■ INSTRUCTIONS FOR THE TASK
In the records below, find the line with "Área de concentração (122, 451)" and the line with "Expedição de Diploma (123, 1183)". Print both exactly, along with every line between them, and no other line.

= Beginning of Section =

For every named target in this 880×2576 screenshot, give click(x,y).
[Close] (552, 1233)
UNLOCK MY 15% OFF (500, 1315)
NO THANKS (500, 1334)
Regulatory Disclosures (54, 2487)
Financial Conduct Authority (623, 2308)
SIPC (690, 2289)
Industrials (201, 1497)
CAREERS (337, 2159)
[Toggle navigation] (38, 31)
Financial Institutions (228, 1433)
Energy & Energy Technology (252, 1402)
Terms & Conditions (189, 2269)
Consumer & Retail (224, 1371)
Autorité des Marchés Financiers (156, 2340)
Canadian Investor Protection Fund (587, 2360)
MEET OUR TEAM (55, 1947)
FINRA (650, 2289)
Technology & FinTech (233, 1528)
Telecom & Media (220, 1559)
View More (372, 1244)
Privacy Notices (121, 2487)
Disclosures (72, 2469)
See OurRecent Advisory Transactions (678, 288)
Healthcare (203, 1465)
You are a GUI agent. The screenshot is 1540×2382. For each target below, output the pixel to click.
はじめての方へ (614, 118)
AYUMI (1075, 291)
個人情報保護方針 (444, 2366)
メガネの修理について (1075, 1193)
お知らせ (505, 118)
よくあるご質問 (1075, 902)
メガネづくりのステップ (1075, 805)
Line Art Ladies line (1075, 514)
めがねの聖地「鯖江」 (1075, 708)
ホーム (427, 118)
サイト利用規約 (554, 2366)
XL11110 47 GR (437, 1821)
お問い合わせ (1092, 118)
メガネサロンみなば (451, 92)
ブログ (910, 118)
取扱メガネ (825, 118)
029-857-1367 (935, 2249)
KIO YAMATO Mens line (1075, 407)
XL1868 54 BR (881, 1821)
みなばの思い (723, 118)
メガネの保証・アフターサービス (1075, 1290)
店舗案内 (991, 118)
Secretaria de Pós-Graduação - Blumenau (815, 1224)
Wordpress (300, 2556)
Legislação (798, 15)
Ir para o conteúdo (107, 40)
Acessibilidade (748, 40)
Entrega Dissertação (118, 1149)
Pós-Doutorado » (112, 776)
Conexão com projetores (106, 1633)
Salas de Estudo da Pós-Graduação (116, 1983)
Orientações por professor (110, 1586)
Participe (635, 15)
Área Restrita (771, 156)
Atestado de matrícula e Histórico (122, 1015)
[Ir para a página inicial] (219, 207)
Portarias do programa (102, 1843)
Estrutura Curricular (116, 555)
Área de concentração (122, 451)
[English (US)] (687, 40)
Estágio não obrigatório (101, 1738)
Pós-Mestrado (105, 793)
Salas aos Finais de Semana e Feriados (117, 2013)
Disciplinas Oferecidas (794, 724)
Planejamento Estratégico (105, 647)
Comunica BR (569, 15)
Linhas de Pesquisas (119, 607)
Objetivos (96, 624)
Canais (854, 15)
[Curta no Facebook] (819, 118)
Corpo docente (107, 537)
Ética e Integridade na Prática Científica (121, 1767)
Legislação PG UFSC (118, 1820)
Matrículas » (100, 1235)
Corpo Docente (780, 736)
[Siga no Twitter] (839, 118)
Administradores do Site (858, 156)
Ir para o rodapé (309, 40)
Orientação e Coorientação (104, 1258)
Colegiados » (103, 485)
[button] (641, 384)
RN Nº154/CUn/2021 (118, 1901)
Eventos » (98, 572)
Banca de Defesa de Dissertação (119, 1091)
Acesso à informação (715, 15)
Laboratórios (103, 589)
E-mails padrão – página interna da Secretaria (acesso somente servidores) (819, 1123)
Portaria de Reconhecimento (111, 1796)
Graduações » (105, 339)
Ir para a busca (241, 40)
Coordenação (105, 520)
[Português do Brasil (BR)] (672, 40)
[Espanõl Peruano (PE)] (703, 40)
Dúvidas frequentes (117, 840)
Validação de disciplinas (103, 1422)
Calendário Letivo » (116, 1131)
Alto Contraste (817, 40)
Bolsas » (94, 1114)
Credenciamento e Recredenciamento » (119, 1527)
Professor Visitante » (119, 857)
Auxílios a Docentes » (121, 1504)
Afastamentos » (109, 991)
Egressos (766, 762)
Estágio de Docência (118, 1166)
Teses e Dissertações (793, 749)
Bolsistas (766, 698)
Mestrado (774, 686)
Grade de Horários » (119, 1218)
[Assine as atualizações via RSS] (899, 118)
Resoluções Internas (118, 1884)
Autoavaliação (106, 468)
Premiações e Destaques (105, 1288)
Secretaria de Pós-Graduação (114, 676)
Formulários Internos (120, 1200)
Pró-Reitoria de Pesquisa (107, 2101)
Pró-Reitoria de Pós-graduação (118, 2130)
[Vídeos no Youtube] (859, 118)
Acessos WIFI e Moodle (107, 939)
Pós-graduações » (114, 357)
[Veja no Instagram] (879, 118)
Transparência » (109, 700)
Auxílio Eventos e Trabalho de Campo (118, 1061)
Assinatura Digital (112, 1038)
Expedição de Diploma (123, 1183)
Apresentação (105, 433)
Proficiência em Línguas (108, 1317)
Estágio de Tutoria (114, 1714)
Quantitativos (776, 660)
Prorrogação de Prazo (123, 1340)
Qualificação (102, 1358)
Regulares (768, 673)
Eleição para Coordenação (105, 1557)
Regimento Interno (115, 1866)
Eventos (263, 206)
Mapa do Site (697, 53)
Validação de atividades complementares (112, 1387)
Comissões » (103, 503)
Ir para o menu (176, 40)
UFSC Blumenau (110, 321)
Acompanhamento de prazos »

= End of Section =

■ RESULT
Área de concentração (122, 451)
[English (US)] (687, 40)
Estágio não obrigatório (101, 1738)
Pós-Mestrado (105, 793)
Salas aos Finais de Semana e Feriados (117, 2013)
Disciplinas Oferecidas (794, 724)
Planejamento Estratégico (105, 647)
Comunica BR (569, 15)
Linhas de Pesquisas (119, 607)
Objetivos (96, 624)
Canais (854, 15)
[Curta no Facebook] (819, 118)
Corpo docente (107, 537)
Ética e Integridade na Prática Científica (121, 1767)
Legislação PG UFSC (118, 1820)
Matrículas » (100, 1235)
Corpo Docente (780, 736)
[Siga no Twitter] (839, 118)
Administradores do Site (858, 156)
Ir para o rodapé (309, 40)
Orientação e Coorientação (104, 1258)
Colegiados » (103, 485)
[button] (641, 384)
RN Nº154/CUn/2021 (118, 1901)
Eventos » (98, 572)
Banca de Defesa de Dissertação (119, 1091)
Acesso à informação (715, 15)
Laboratórios (103, 589)
E-mails padrão – página interna da Secretaria (acesso somente servidores) (819, 1123)
Portaria de Reconhecimento (111, 1796)
Graduações » (105, 339)
Ir para a busca (241, 40)
Coordenação (105, 520)
[Português do Brasil (BR)] (672, 40)
[Espanõl Peruano (PE)] (703, 40)
Dúvidas frequentes (117, 840)
Validação de disciplinas (103, 1422)
Calendário Letivo » (116, 1131)
Alto Contraste (817, 40)
Bolsas » (94, 1114)
Credenciamento e Recredenciamento » (119, 1527)
Professor Visitante » (119, 857)
Auxílios a Docentes » (121, 1504)
Afastamentos » (109, 991)
Egressos (766, 762)
Estágio de Docência (118, 1166)
Teses e Dissertações (793, 749)
Bolsistas (766, 698)
Mestrado (774, 686)
Grade de Horários » (119, 1218)
[Assine as atualizações via RSS] (899, 118)
Resoluções Internas (118, 1884)
Autoavaliação (106, 468)
Premiações e Destaques (105, 1288)
Secretaria de Pós-Graduação (114, 676)
Formulários Internos (120, 1200)
Pró-Reitoria de Pesquisa (107, 2101)
Pró-Reitoria de Pós-graduação (118, 2130)
[Vídeos no Youtube] (859, 118)
Acessos WIFI e Moodle (107, 939)
Pós-graduações » (114, 357)
[Veja no Instagram] (879, 118)
Transparência » (109, 700)
Auxílio Eventos e Trabalho de Campo (118, 1061)
Assinatura Digital (112, 1038)
Expedição de Diploma (123, 1183)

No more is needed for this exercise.